- **Given instruction**
Format the portion of the data that opens with the line containing "This screenshot has height=813, width=603." and runs through the end as a JSON list of strings, with one string per line and no blank lines.

───

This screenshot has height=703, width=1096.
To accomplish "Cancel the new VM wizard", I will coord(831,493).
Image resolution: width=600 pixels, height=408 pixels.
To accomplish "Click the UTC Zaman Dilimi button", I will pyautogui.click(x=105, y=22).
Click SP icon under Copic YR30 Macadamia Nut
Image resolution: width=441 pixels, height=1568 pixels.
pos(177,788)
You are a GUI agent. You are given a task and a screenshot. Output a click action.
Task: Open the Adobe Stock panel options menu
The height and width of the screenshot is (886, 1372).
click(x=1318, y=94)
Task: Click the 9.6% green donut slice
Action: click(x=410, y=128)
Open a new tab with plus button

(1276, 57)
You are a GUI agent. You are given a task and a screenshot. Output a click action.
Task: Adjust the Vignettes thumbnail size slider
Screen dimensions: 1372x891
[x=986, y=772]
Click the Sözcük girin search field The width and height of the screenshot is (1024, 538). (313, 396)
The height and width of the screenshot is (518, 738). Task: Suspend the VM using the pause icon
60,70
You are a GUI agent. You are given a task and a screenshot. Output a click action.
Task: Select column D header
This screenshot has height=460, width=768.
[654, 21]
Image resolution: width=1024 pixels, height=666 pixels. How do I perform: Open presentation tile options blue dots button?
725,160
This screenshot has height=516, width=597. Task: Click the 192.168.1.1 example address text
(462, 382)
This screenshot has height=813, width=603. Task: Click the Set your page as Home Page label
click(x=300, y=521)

───

- **Completed exercise**
[
  "This screenshot has height=813, width=603. Task: Click the Set your page as Home Page label",
  "click(x=300, y=521)"
]